Try to run your 30 minutes on a flat route if you can. This will be the easiest for your body to adapt to. If the terrain near you is rough or uneven, your best choice may be to find the closest track and run there.
Run More 5K Races
Although you may be running 2 to 3 miles in 30 minutes, running 5K races is an excellent way to improve. They are usually easy to find and enter, plus they’ll give you a real-world experience that’s a little more challenging than running by yourself on your usual training route.
Of course, these races will take longer than 30 minutes. But one longer race per week will also help you build the strength and endurance to improve your 30-minute runs.
Don’t Forget to Rest
To perform at your best consistently, you must also incorporate rest into your training program. We recommend at least one full day of rest per week. This means no activity other than your everyday activities.
On the other one or two days—depending on whether you’re running 3 or 4 times a week—you can incorporate cross-training. This will keep you burning calories and help to strengthen your muscles while giving you a rest from running.

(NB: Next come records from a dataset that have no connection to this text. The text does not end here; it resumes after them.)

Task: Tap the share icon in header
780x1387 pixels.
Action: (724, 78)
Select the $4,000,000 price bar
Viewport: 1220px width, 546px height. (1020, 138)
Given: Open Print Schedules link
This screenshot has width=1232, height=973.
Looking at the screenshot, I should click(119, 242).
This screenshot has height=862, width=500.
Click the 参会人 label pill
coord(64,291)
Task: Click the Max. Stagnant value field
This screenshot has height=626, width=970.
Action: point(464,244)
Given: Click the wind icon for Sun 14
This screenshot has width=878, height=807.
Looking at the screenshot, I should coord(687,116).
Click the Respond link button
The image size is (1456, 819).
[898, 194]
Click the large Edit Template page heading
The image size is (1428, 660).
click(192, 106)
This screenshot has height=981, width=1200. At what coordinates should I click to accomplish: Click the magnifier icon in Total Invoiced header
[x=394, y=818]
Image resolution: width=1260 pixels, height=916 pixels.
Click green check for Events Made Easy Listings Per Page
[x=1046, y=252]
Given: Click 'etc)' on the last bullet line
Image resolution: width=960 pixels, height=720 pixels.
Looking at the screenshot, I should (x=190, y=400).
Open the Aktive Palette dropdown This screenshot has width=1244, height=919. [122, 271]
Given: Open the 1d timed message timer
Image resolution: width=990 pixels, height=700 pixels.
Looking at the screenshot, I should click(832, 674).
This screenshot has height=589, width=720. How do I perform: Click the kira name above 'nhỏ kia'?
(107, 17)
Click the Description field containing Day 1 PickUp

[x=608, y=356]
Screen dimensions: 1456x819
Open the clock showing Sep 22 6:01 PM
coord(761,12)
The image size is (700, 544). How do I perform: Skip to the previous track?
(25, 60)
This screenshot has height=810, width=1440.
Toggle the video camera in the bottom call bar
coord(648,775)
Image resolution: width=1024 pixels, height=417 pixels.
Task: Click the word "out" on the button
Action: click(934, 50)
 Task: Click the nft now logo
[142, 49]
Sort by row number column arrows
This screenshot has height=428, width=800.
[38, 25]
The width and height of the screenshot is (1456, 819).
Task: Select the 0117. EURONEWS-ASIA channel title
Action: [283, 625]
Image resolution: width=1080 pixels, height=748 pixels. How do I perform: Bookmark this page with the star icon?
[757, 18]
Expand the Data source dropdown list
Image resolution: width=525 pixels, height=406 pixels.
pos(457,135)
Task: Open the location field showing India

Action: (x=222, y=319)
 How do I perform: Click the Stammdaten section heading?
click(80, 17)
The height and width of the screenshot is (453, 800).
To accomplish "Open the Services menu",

You can choose any form of cross-training you like, but some excellent choices are rowing, the elliptical, jumping rope, or strength training.
Get Enough Sleep
You should get between 7 and 9 hours of sleep every night for the best performance. When you’re short on sleep, your body doesn’t recover enough to give your full effort during your run the following day.
Research also suggests that it’s harder to stick to a healthy diet on days after a bad night’s rest! Go to bed at an appropriate time, and make sure your room is cool, dark, and quiet. You may be surprised at how much of a difference this makes to your running performance!